Making War and Building Peace examines how well United Nations peacekeeping missions work after civil war. Statistically analyzing all civil wars since 1945, the book compares peace processes that had UN involvement to those that didn't. Michael Doyle and Nicholas Sambanis argue that each mission must be designed to fit the conflict, with the right authority and adequate resources. UN missions can be effective by supporting new actors committed to the peace, building governing institutions, and monitoring and policing implementation of peace settlements. But the UN is not good at intervening in ongoing wars. If the conflict is controlled by spoilers or if the parties are not ready to make peace, the UN cannot play an effective enforcement role.
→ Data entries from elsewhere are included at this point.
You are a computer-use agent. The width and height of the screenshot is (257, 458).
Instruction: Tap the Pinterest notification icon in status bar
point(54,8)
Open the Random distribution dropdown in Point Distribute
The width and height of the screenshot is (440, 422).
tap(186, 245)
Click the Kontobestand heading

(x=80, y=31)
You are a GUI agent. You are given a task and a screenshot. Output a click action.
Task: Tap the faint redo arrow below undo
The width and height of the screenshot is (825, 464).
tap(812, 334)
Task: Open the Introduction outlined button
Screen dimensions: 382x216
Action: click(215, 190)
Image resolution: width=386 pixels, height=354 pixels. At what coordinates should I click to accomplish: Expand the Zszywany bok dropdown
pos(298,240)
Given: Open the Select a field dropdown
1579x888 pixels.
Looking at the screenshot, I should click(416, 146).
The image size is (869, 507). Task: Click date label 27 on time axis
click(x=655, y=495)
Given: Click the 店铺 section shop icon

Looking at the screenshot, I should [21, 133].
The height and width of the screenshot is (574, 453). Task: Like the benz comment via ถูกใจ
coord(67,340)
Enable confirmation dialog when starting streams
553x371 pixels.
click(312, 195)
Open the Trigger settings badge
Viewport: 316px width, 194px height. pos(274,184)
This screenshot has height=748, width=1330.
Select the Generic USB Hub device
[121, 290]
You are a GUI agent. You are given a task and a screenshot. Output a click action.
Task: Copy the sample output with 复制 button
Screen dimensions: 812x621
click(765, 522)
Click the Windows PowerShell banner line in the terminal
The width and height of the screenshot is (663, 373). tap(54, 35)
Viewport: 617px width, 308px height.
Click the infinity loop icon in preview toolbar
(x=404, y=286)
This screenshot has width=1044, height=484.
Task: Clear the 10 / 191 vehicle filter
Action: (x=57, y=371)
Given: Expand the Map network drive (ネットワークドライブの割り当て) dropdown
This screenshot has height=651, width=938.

It can, however, offer its technical expertise in multidimensional peacekeeping operations that follow enforcement missions undertaken by states or regional organizations such as NATO. Finding that UN missions are most effective in the first few years after the end of war, and that economic development is the best way to decrease the risk of new fighting in the long run, the authors also argue that the UN's role in launching development projects after civil war should be expanded.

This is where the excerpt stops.